Deploy GitLab Runners on Oracle Container Engine for Kubernetes with Cluster Autoscaling

Deploy GitLab Runners on Oracle Container Engine for Kubernetes with autoscaling functionality to scale worker nodes automatically based on load for smooth running jobs in the CI/CD pipeline.

Architecture

This architecture shows GitLab Runners deployed in an Oracle Container Engine for Kubernetes cluster on Oracle Cloud Infrastructure.

The following diagram illustrates this reference architecture.

Description of git-lab-runner-kubernetes.png follows
Description of the illustration git-lab-runner-kubernetes.png

git-lab-runner-kubernetes-oracle.zip

The architecture has the following components:

  • Region

    An Oracle Cloud Infrastructure region is a localized geographic area that contains one or more data centers, called availability domains. Regions are independent of other regions, and vast distances can separate them (across countries or even continents).

  • Availability domains

    Availability domains are standalone, independent data centers within a region. The physical resources in each availability domain are isolated from the resources in the other availability domains, which provides fault tolerance. Availability domains don’t share infrastructure such as power or cooling, or the internal availability domain network. So, a failure at one availability domain is unlikely to affect the other availability domains in the region.

  • Fault domains

    A fault domain is a grouping of hardware and infrastructure within an availability domain. Each availability domain has three fault domains with independent power and hardware. When you distribute resources across multiple fault domains, your applications can tolerate physical server failure, system maintenance, and power failures inside a fault domain.

  • Virtual cloud network (VCN) and subnets

    A VCN is a customizable, software-defined network that you set up in an Oracle Cloud Infrastructure region. Like traditional data center networks, VCNs give you complete control over your network environment. A VCN can have multiple non-overlapping CIDR blocks that you can change after you create the VCN. You can segment a VCN into subnets, which can be scoped to a region or to an availability domain. Each subnet consists of a contiguous range of addresses that don't overlap with the other subnets in the VCN. You can change the size of a subnet after creation. A subnet can be public or private.

  • Service gateway

    The service gateway provides access from a VCN to other services, such as Oracle Cloud Infrastructure Object Storage. The traffic from the VCN to the Oracle service travels over the Oracle network fabric and never traverses the internet.

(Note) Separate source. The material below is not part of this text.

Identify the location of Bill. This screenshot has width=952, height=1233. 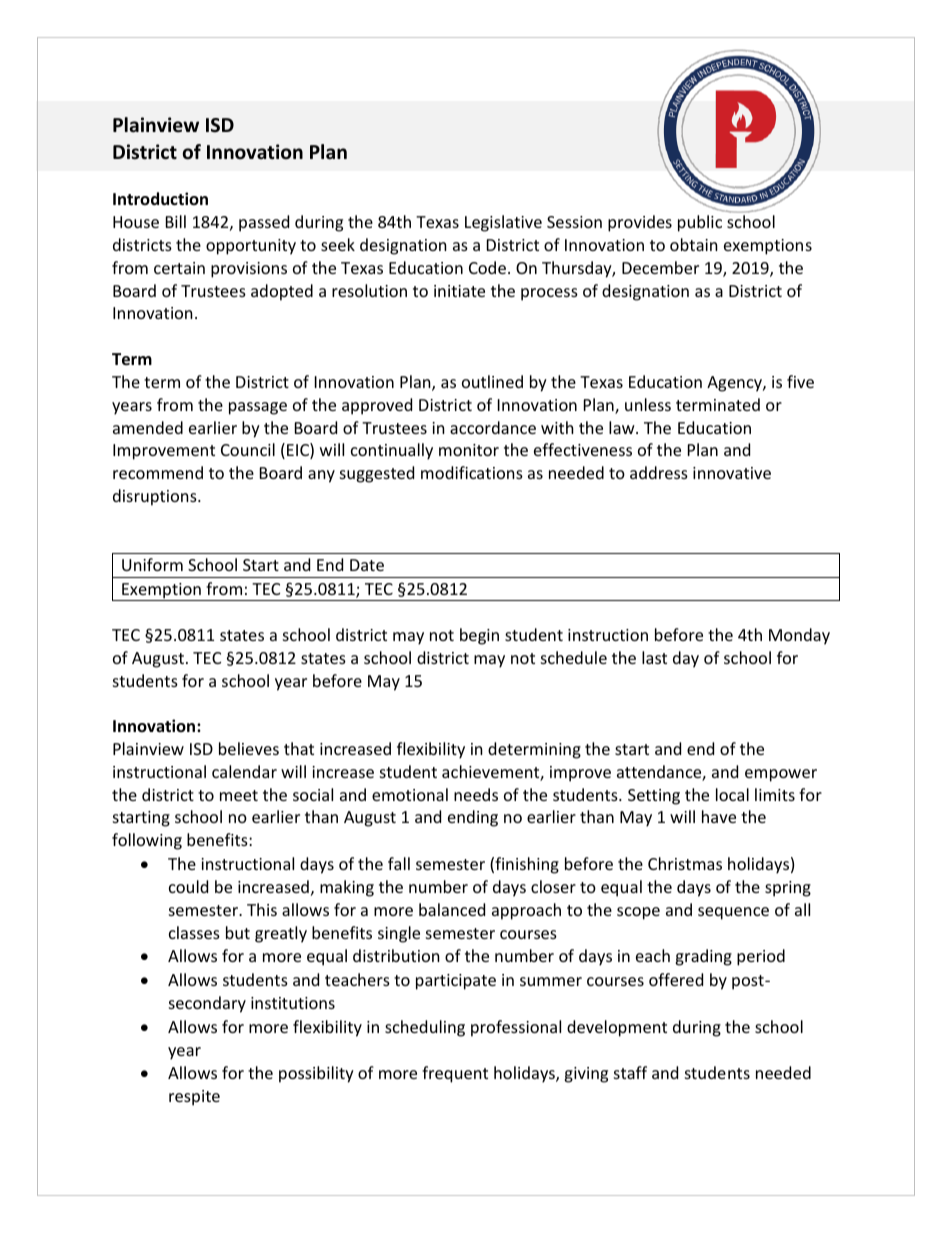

  • Container Engine for Kubernetes

    Oracle Cloud Infrastructure Container Engine for Kubernetes is a fully managed, scalable, and highly available service that you can use to deploy your containerized applications to the cloud. You specify the compute resources that your applications require, and Container Engine for Kubernetes provisions them on Oracle Cloud Infrastructure in an existing tenancy. Container Engine for Kubernetes uses Kubernetes to automate the deployment, scaling, and management of containerized applications across clusters of hosts.

  • Cloud Guard

    You can use Oracle Cloud Guard to monitor and maintain the security of your resources in Oracle Cloud Infrastructure. Cloud Guard uses detector recipes that you can define to examine your resources for security weaknesses and to monitor operators and users for risky activities. When any misconfiguration or insecure activity is detected, Cloud Guard recommends corrective actions and assists with taking those actions, based on responder recipes that you can define.

  • Security zone

    Security zones ensure Oracle's security best practices from the start by enforcing policies such as encrypting data and preventing public access to networks for an entire compartment. A security zone is associated with a compartment of the same name and includes security zone policies or a "recipe" that applies to the compartment and its sub-compartments. You can't add or move a standard compartment to a security zone compartment.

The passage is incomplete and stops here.